ドーンレイ原子力発電所サイト(閉鎖済み)
©Dounreay Site Restoration Ltd (DSRL)

英原子力規制庁(ONR)はこのほど、気候変動の影響に対する取組みとレジリエンスの評価を行うため、主任原子力検査官(Chief Nuclear Inspector, CNI)による検査対象として5原子力施設を選定した。

主任原子力検査官が特定するテーマ別検査は、2017年に導入され、日常的な規制の検査活動よりも戦略的、またはより広範な規制事項を検査する。検査が重要な問題への認識を高め、原子力産業のみならず広範な公衆に対してONRの規制業務の重要性をアピールすることを目的としている。

ONR36日付発表によると、選定された5施設は、ヘイシャムB原子力発電所、サイズウェルB原子力発電所、セラフィールド施設(閉鎖炉や再処理施設等)、ドーンレイ原子力発電所(閉鎖炉)、核兵器施設(オルダーマストンとバーグフィールド)。
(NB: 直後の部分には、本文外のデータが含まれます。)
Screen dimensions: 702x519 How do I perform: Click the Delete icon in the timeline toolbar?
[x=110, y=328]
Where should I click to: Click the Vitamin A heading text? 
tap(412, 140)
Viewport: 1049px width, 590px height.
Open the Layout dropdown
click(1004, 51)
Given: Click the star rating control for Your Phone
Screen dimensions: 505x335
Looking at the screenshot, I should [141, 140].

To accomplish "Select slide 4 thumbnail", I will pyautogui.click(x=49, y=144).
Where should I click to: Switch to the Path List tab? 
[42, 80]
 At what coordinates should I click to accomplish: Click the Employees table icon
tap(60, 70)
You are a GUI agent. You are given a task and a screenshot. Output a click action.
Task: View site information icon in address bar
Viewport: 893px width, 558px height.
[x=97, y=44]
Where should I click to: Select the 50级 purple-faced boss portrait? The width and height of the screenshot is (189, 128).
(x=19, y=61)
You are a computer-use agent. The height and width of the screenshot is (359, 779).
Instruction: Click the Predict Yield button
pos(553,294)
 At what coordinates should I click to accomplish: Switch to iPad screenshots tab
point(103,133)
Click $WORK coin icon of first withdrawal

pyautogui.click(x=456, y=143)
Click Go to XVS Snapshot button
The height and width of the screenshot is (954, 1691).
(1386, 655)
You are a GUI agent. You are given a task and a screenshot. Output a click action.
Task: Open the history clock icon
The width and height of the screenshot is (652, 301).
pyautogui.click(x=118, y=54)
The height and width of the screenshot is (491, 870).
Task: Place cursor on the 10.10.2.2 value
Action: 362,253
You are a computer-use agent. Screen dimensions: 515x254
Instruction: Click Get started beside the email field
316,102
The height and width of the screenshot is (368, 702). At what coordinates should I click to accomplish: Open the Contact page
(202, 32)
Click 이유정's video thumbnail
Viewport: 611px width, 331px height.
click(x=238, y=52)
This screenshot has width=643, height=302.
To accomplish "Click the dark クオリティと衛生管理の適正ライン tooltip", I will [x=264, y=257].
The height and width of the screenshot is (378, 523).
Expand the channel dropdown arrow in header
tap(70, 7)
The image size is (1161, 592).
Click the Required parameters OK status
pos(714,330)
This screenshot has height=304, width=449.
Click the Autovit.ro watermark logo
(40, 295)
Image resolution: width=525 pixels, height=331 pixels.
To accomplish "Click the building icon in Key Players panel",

これらは、運転寿命、安全性の重要度、知見の獲得の機会などの観点から選択されたという。

検査は4月から12月の間に行われ、検査完了後に報告書が公表される。

ONRのテーマ別検査チームは、英国環境庁(EA)、ウェールズ自然保護機関(NRW)、スコットランド環境保護庁(SEPA)と定期的に連絡を取るほか、海外の原子力規制当局とも本テーマへの取組みについて対話を続けている。

ONR2月、フランスの原子力安全規制当局(ASN)、オランダ原子力安全・放射線防護庁(ANVS)、ベルギー連邦原子力規制局(FANC)など各国規制当局と、気候変動が原子力部門に及ぼす影響について協議した

ONRは「4か国の環境面での類似性を考慮すると、気候変動の潜在的な影響への各国の準備の成熟度を比較し、規制のアプローチを共有することは大きな意味がある」「原子力施設のライフサイクルの各段階で気候変動に直面する際に効果的な規制を行い、原子力産業をその潜在的な悪影響から保護するため、国内ならびに国際的なガイダンス、基準、および良好事例との整合が不可欠である」とし、各規制当局が気候変動の影響に備えるための知見を共有、協力する国際的なネットワークを拡大することの意義を強調した。